+++ Entries shown
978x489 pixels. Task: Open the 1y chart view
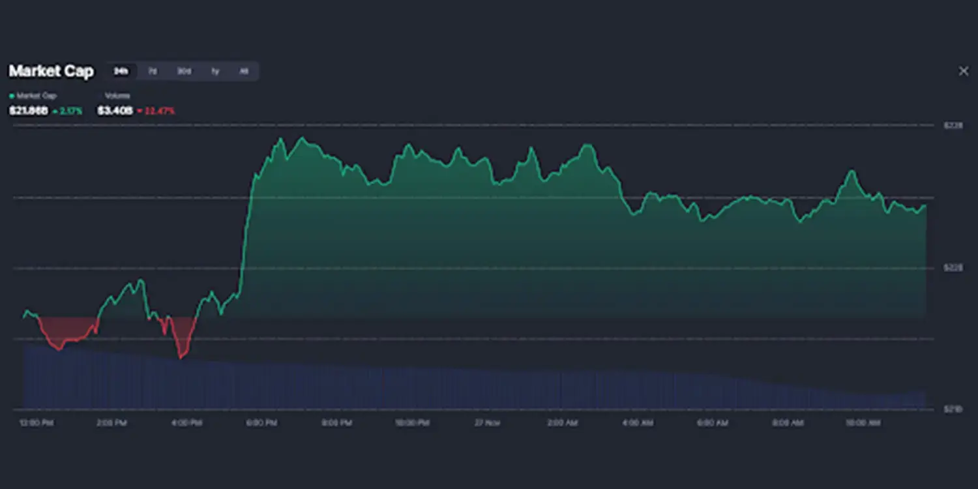click(x=215, y=71)
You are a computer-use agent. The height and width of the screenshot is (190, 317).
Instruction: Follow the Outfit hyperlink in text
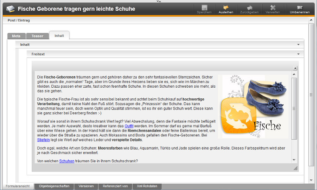coord(129,126)
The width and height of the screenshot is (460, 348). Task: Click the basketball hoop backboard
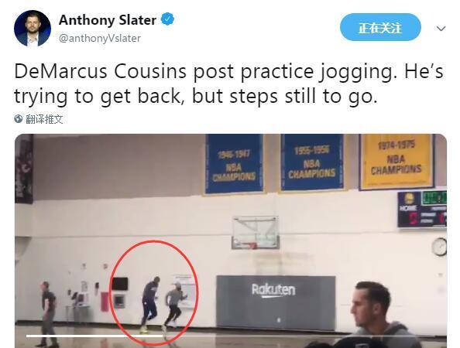tap(256, 233)
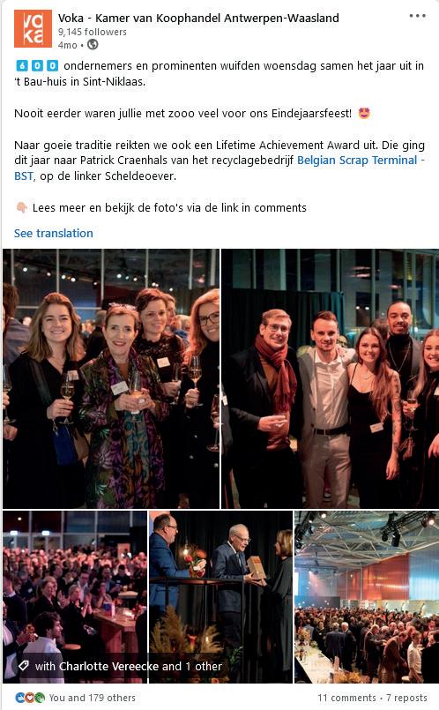Open award handover photo
The image size is (439, 710).
pyautogui.click(x=221, y=597)
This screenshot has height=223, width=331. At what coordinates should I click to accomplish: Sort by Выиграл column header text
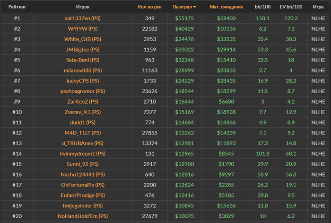point(183,7)
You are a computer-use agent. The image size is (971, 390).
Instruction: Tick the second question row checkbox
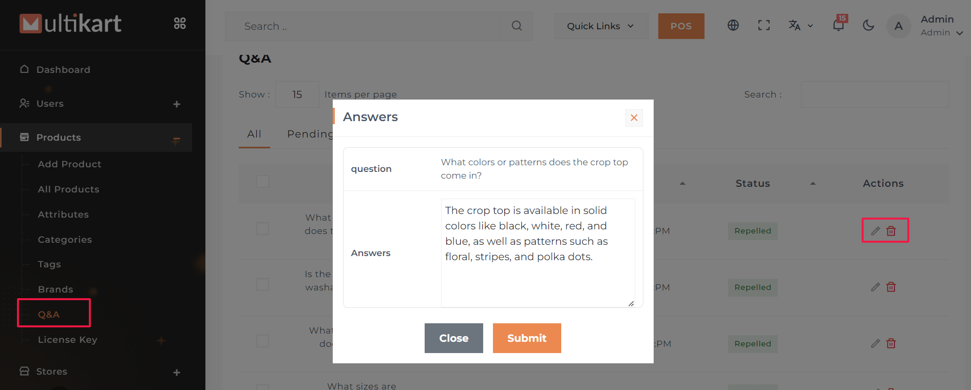262,285
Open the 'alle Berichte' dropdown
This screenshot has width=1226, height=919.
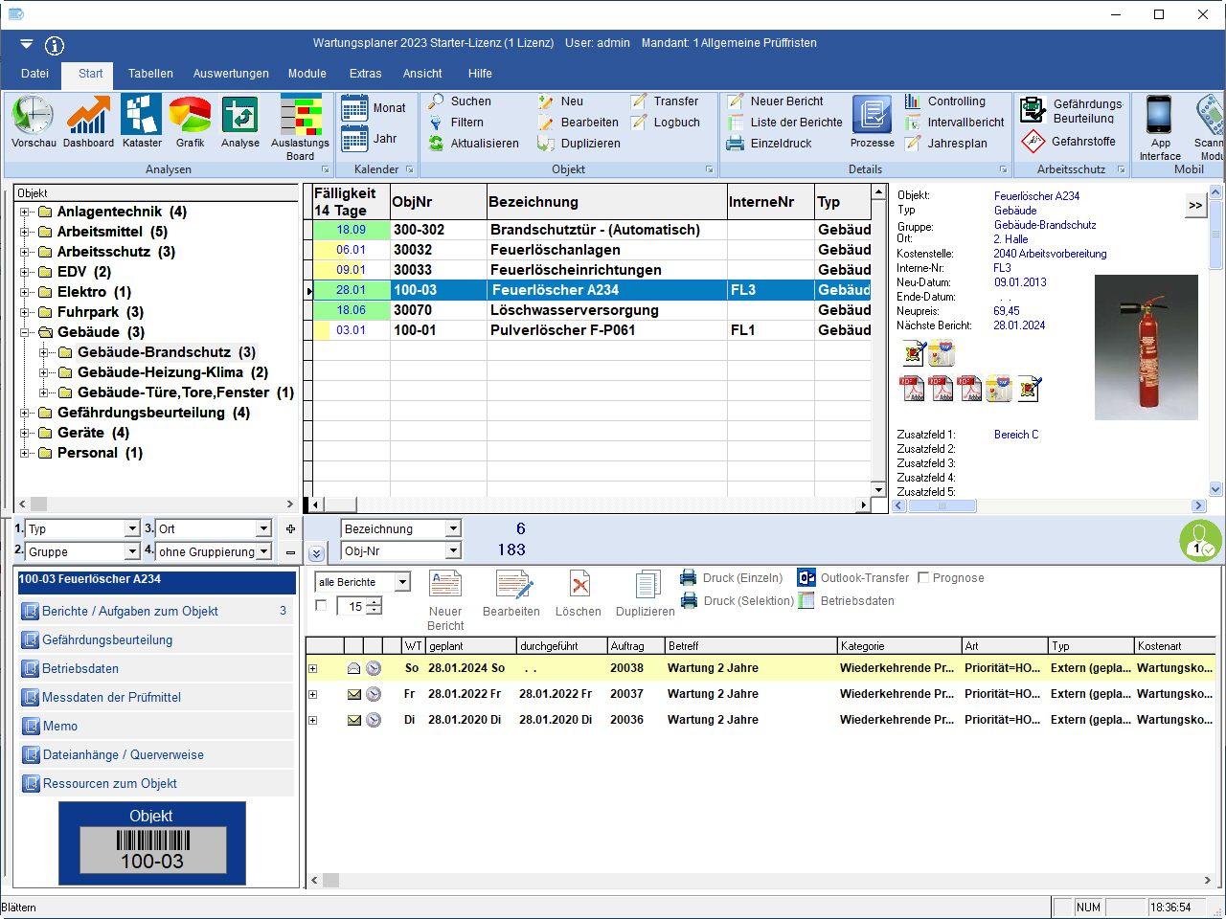tap(402, 582)
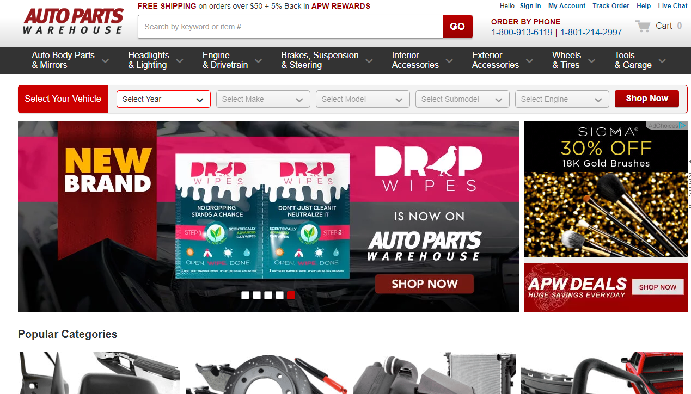
Task: Open Live Chat support
Action: point(672,5)
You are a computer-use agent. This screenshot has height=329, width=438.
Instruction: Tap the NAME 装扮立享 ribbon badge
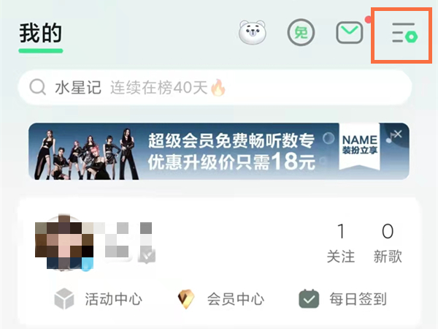click(359, 145)
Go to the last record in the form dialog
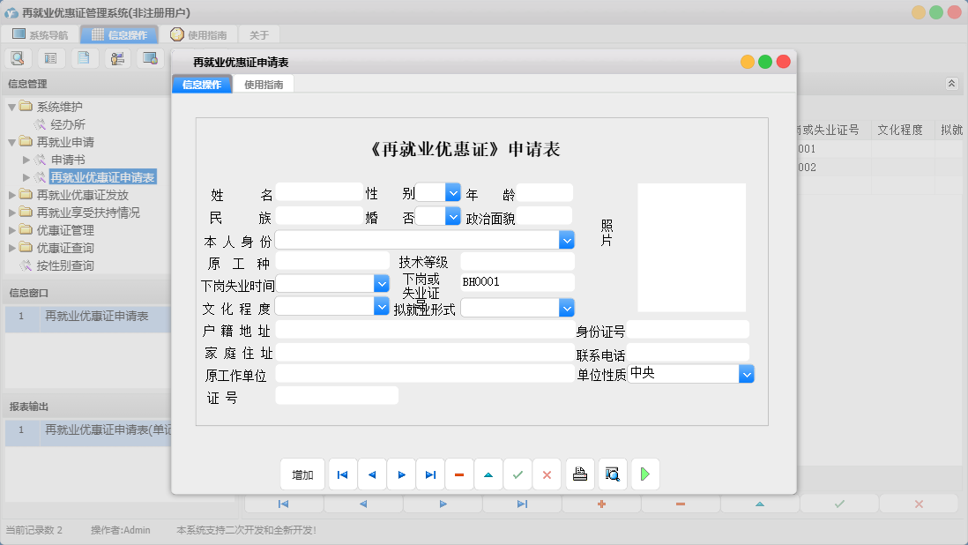 point(430,474)
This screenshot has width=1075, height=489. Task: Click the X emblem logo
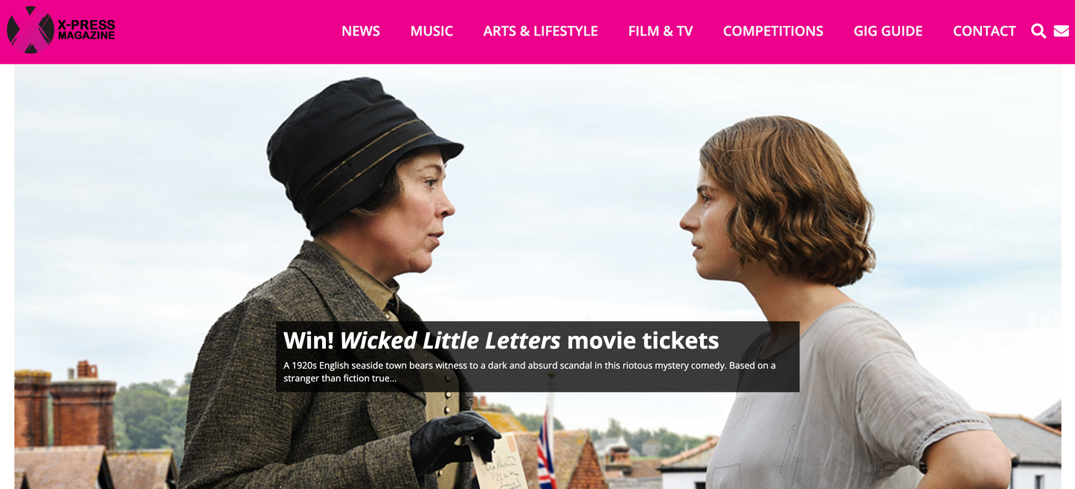point(31,30)
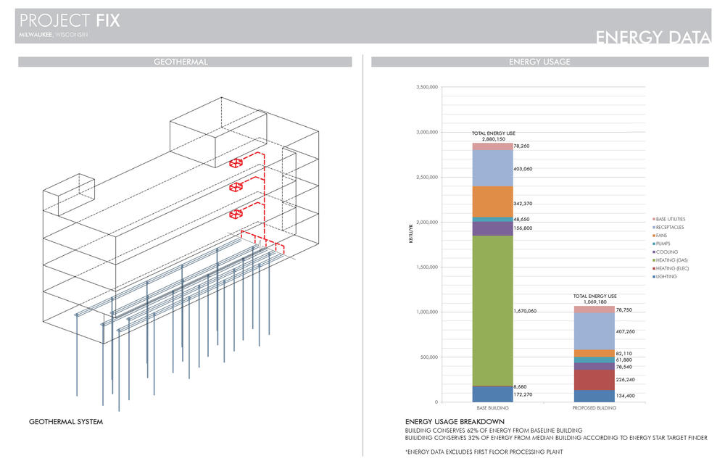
++++++
▶ [Task goal]
Arrange every line of the listing above as a Markdown table with the columns Row and Line, numbering the rows and skipping blank lines. Leave the pictures out of the table.

▶ [Finished task]
| Row | Line |
|---|---|
| 1 | 978x489 pixels. Task: Open the 1y chart view |
| 2 | click(x=215, y=71) |
| 3 | You are a computer-use agent. The height and width of the screenshot is (190, 317). |
| 4 | Instruction: Follow the Outfit hyperlink in text |
| 5 | coord(129,126) |
| 6 | The width and height of the screenshot is (460, 348). Task: Click the basketball hoop backboard |
| 7 | tap(256, 233) |
| 8 | Open award handover photo |
| 9 | The image size is (439, 710). |
| 10 | pyautogui.click(x=221, y=597) |
| 11 | This screenshot has height=223, width=331. At what coordinates should I click to accomplish: Sort by Выиграл column header text |
| 12 | point(183,7) |
| 13 | You are a computer-use agent. The image size is (971, 390). |
| 14 | Instruction: Tick the second question row checkbox |
| 15 | 262,285 |
| 16 | Open the 'alle Berichte' dropdown |
| 17 | This screenshot has width=1226, height=919. |
| 18 | tap(402, 582) |
| 19 | Task: Open Live Chat support |
| 20 | Action: point(672,5) |
| 21 | You are a computer-use agent. This screenshot has height=329, width=438. |
| 22 | Instruction: Tap the NAME 装扮立享 ribbon badge |
| 23 | click(359, 145) |
| 24 | Go to the last record in the form dialog |
| 25 |  point(430,474) |
| 26 | This screenshot has width=1075, height=489. Task: Click the X emblem logo |
| 27 | point(31,30) |